September 22, 2016 05:07 pm | Updated November 17, 2021 03:52 am IST

The request was forwarded by the Ministry of External Affairs to the Home Ministry.

In an indication that the government was serious about the Baloch cause, the Home Ministry said on Thursday that it had received Baloch leader Brahamdagh Bugti’s request for an Indian ID card and travel papers and was examining it, a senior official said.

The request was forwarded by the Ministry of External Affairs to the Home Ministry on Wednesday.

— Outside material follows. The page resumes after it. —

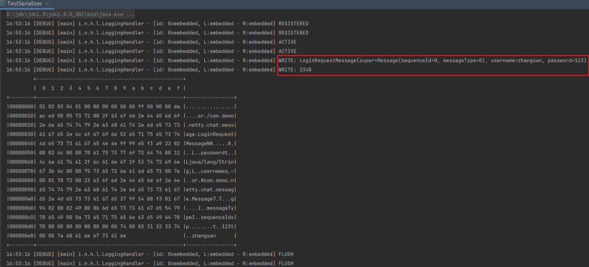The image size is (589, 267).
Task: Expand the folded java.exe command line
Action: [x=70, y=15]
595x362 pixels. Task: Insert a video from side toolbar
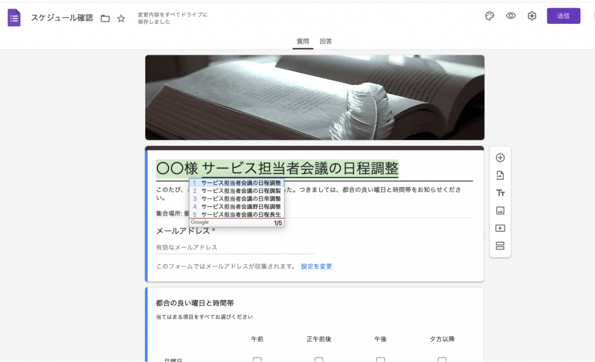point(500,228)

The official said that though a time frame could not be given for the request to be processed, it would be done at the earliest.

Verification process

Mr. Bugti will have to undergo multiple layers of verification before he is granted the Indian ID card and travel papers, said the official. The final call will be taken by Prime Minister Narendra Modi himself. India does not have a comprehensive asylum policy and as per the United Nations, there are at least 6,480 asylum seekers in India but the government does not recognise them.

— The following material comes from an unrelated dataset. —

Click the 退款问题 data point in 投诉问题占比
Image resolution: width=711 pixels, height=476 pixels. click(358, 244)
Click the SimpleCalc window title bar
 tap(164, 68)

The situation is so complex that the officials in the Home Ministry are digging through 1959 records to check the process.

The last time India allowed an asylum request was in 1959 to Tibetan spiritual leader the Dalai Lama by the Jawaharlal Nehru government.

Mr. Bugti is presently based in Switzerland and he runs his political activities from there without official authorisation from the Swiss government. He filed the request with the Permanent Mission of India in Geneva on Tuesday.

He had earlier claimed that the Swiss government, that declined his application for an official ID in January 2016 since his party is on the terror watchlist of Pakistan, is creating hurdles to his work, due to pressure from Pakistan.

Even the term ‘refugee’ is not mentioned in any domestic law. India has not signed the 1951 United Nations Refugee Convention on the Status of Refugees, or its 1967 Protocol that stipulates the rights and services host states must provide refugees.

Mr. Bugti is president and founder of the Baloch Republican Party. He is the grandson of Nawab Akbar Bugti, a Baloch nationalist leader killed by the Pakistan Army in 2006. The Pakistan government had blamed India for helping Mr. Bugti flee Pakistan to Geneva in 2010 via Afghanistan.

If granted asylum, Mr. Bugti could be given a long-term visa to be renewed every year.

The other scenario is that he will get a registration certificate based on which he can travel anywhere in the world using it as a travel document, the official said.